A 60-day pilot program in the Pacific Northwest led by the Plastics Industry Association (PLASTICS; Washington, DC) has concluded that a secondary sorting facility model is a viable option to help meet increasing demand for recycled materials. Funded by the American Chemistry Council, AmSty, Berry Global, the Carton Council, LyondellBasell, Metro (Portland Metro Regional Government), Milliken and PLASTICS, the group set out to determine how a wider range of materials can be captured from residential recycling streams.
The Pacific Northwest Secondary Sorting Demonstration Project made use of a portable secondary material recovery facility (MRF) that operated for 60 days in Portland, receiving, sorting and measuring the possible recovery from two types of material streams from four MRFs located in Oregon and Washington. Titus MRF Services (Danville, CA) operated the facility and provided the equipment for the project.
Why are these people smiling? Because the pilot recycling project successfully demonstrated that a secondary material recovery facility sized to serve the populations of Oregon and Washington would have a positive effect on increasing material recovery and reducing greenhouse gas emissions. Image courtesy PLASTICS.The project report noted that the present system of recycling has limitations involving resident participation; the quantity and quality of material available for processing; consumer confusion about what and how to recycle; and materials in the recycling stream that are difficult to sort manually. Currently, the report noted, PET and HDPE bottles are usually present in quantities that can justify investment in optical sorting equipment and are also relatively easy to sort manually. “These materials are often used for specific applications in which other resins are not used—PET water and soda bottles, HDPE-natural milk jugs and HDPE-color detergent and shampoo bottles,” said the report.
The analysis not only highlighted some of the confusion within the existing collection program, it provided a glimpse of how the addition of a secondary MRF in the region, coupled with an expansion of collection programs, could increase material recovery.

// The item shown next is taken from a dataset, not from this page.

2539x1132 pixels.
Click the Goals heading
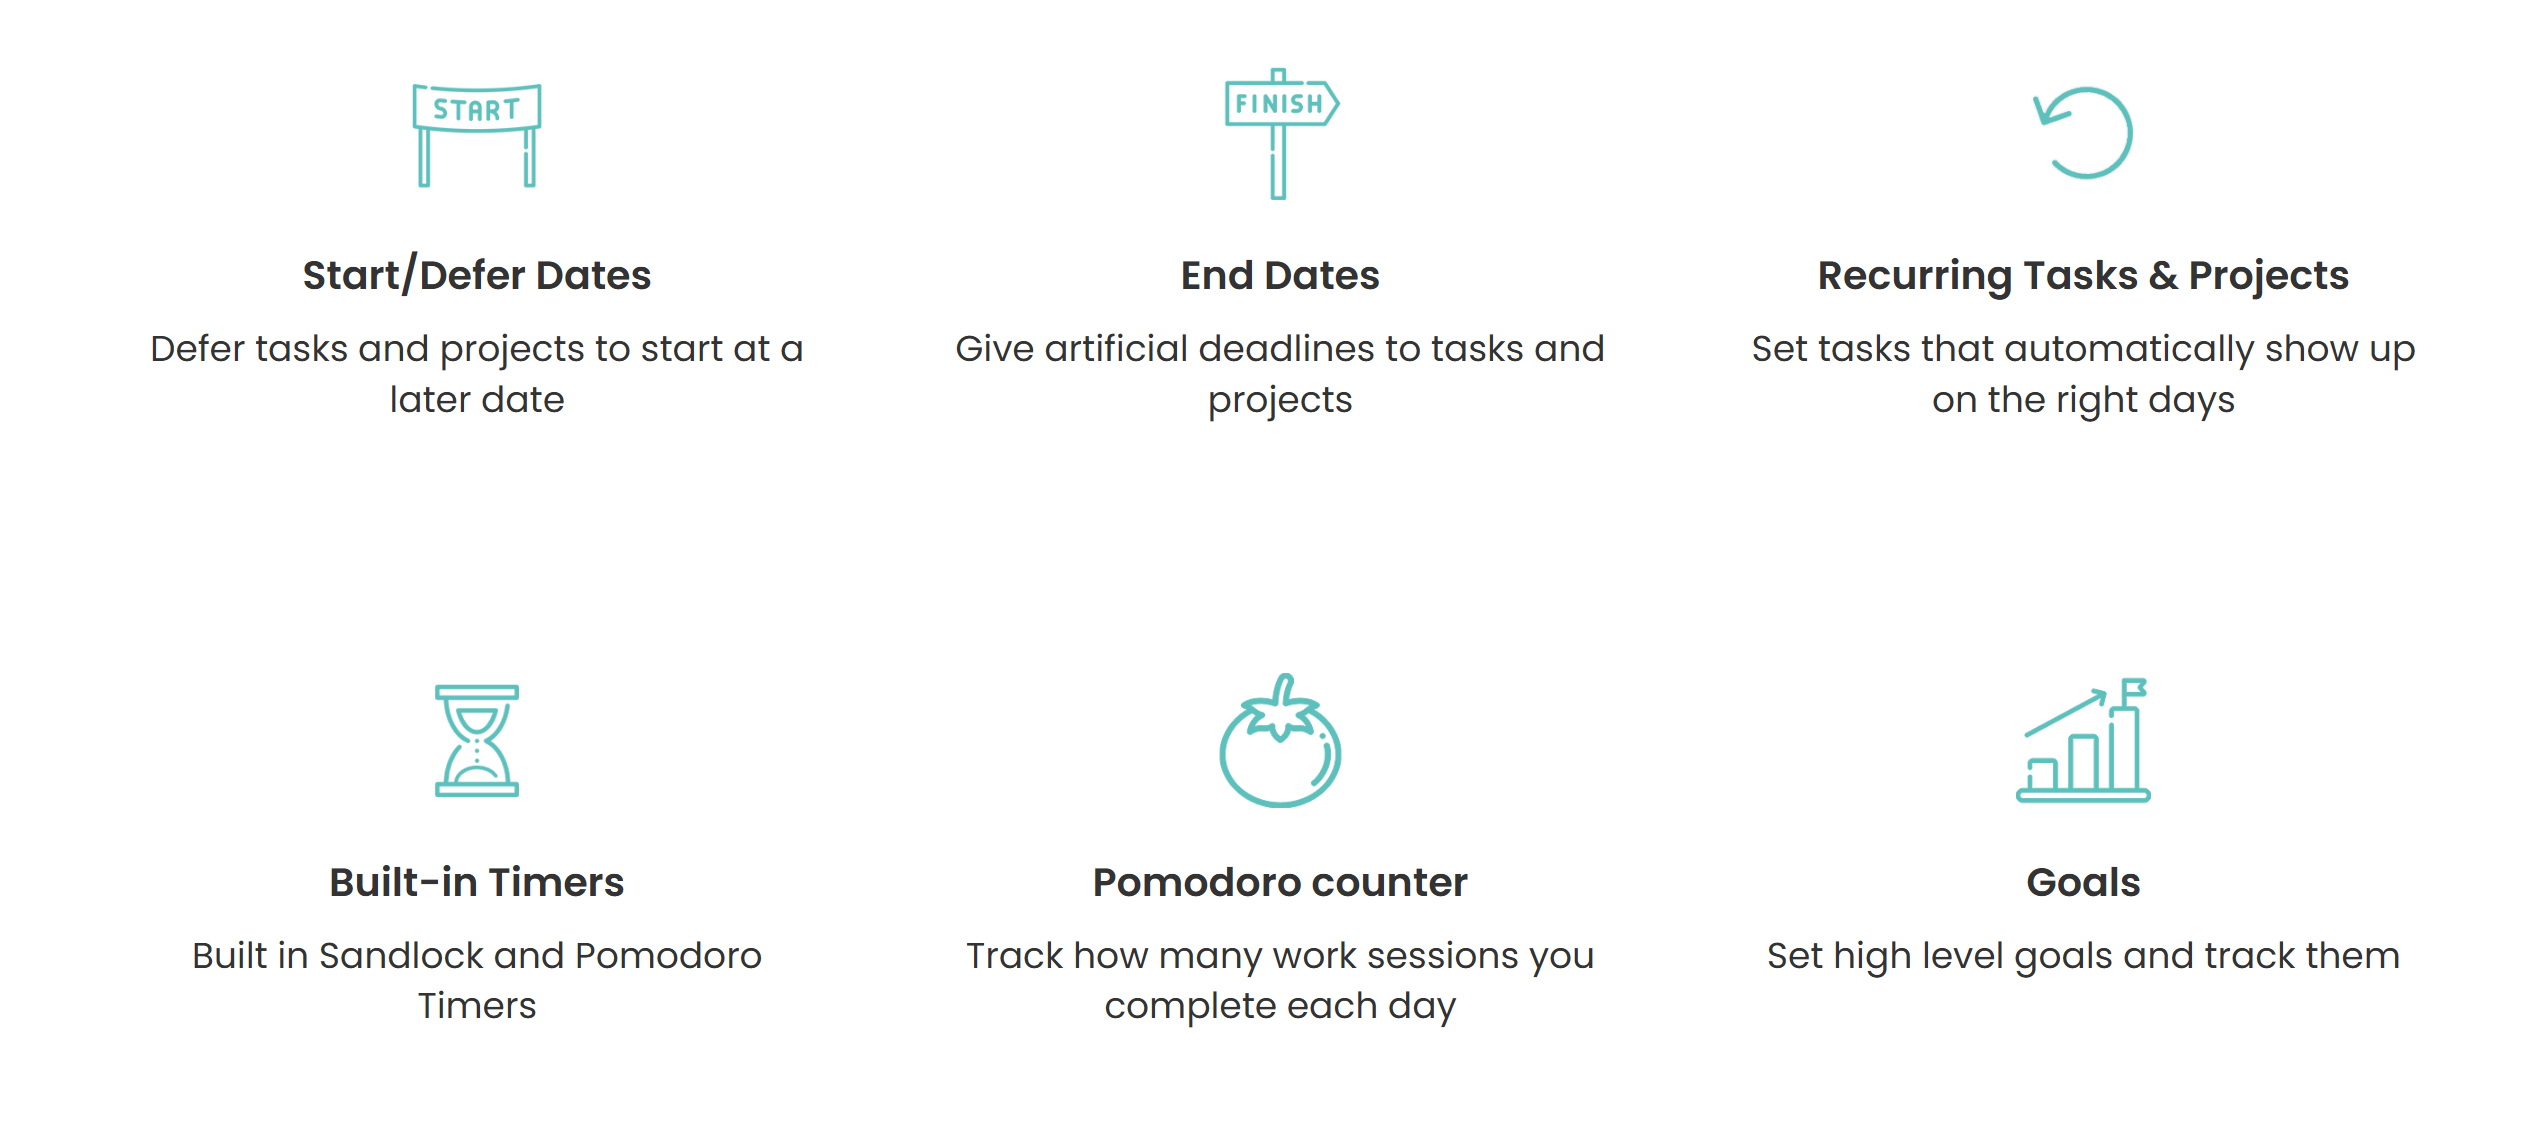(2083, 882)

Most notable, said the report, was “the recovery of non-program polypropylene and polystyrene. More than 40% of the polypropylene recovered was non-program material, and demand from existing reclaimers of polypropylene is not currently being met.”
The polystyrene (PS) data was “regionally significant” in that almost 90% of the PS recovered was non-program material, and an emerging technology developed by Agilyx (now Regenyx) is located within the Portland Metro region. “If recycling program planners were to add these materials to the collection program along with secondary sorting capacity, it would yield much-needed feedstock for these existing markets,” said the report.
Materials recovered in this study included polyethylene, mixed paper, cartons, polypropylene, PS, and PET bottles and thermoforms. The results of the project suggest that a regional secondary sorting MRF sized to serve the populations of both Oregon and Washington would:
- Increase material recovery or landfill diversion by more than 50,000 tons (100 million pounds) per year, equivalent to 2,500 semi-trailer truckloads of recovered materials bound for recycling facilities.
- Increase the recovery rate by 3% to 6% without significant program changes or investments.
- Generate 46 green jobs per secondary MRF.
- Reduce the generation of greenhouse gases by more than 130,000 tons per year, which is equivalent to taking more than 27,600 cars off the road (according to the Environmental Protection Agency’s Greenhouse Gases Equivalencies Calculator).
- Enable future expansion of the accepted materials list without needing to retrofit primary MRFs.
- Provide accountability for all collected recyclable materials and eliminate the risk of potential mismanagement and pollution.
The report provided some good advice for confused consumers: Ignore the numbers. Ignore the arrows. Those are for industry use only. Sort by shape!
Tony Radoszewski, President and CEO of PLASTICS, commented, “The project data shows the value that can be extracted from landfill-bound or mixed materials. It is our hope that the data from this report can help inform state and local decision makers on how to improve our recovery systems.”